The Conservation Law Foundation has urged the government to drop 2012 catch limit for Gulf of Maine cod well below the interim figure of 6,700 metric tons that has been announced informally by the acting NOAA Fisheries administrator as the maximum level under consideration.
Instead, CLF implicitly recommends setting the 2012 allowable catch about 4,000 metric tons, a level that would ensure against dropping the spawning stock biomass below 7,300 metric tons, which was the lowest ever recorded, in 1999.
The 2010 spawning stock biomass was 11,868 metric tons in the 2010 NOAA Science Center assessment that set off the cod crisis.
CLF noted that the government has estimated a catch level of 6,700 metric tons produced more than a 31 percent chance that the catch would push the inshore cod biomass below the lowest level ever.
The 6,700 metric ton figure represents a 22 percent cut from projected landings in the 2011 fishing year ending April 30. Setting the limit at 4,000 metric tons would mark a cut of 47 percent from the current year.
Moreover, CLF, which has become the lead environmental non-government organization in the cod crisis, contends that allowing that much inshore cod to be landed in the coming fishing year would force regulators to make far more drastic cuts in 2013.

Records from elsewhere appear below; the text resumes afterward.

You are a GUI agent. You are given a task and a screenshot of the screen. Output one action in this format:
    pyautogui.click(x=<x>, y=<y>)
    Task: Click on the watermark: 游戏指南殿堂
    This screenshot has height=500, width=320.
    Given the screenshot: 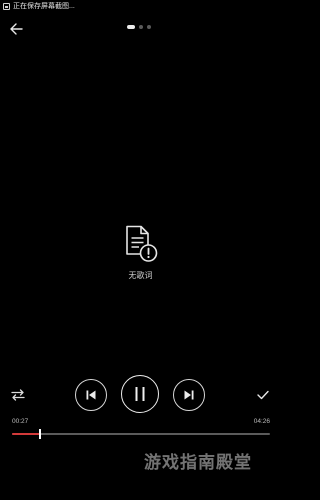 What is the action you would take?
    pyautogui.click(x=198, y=463)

CLF also outlined a series of proposed management measures designed to protect the stock and the dayboat fleet that depends on it, including "trip limits on Gulf of Maine cod" and barring boats from landing inshore and offshore cod in the same trip.
David Pierce, Massachusetts' representative on the New England Fishery Management Council, also made the case for protecting the inshore boats from the bigger "trip boats" which have been trawling in Stellwagen Bank, the most productive inshore grounds.
The Boston-based organization is also endorsing the need for a federal "economic disaster" declaration.
In November, before the arrival of the cod crisis, Gov. Deval Patrick, backed by the congressional delegation, filed socio-economic research evidence showing that the fishery was consolidating into an economic disaster through the National Oceanic and Atmospheric Administration's catch share system, which is steering more and more permits and quota into the hands of fewer and larger businesses, and away from smaller, independent boats. NOAA's own figures show that Gloucester's fleet lost some two dozen of its estimated 96 boats in the 2010 to 2011 fishing year alone.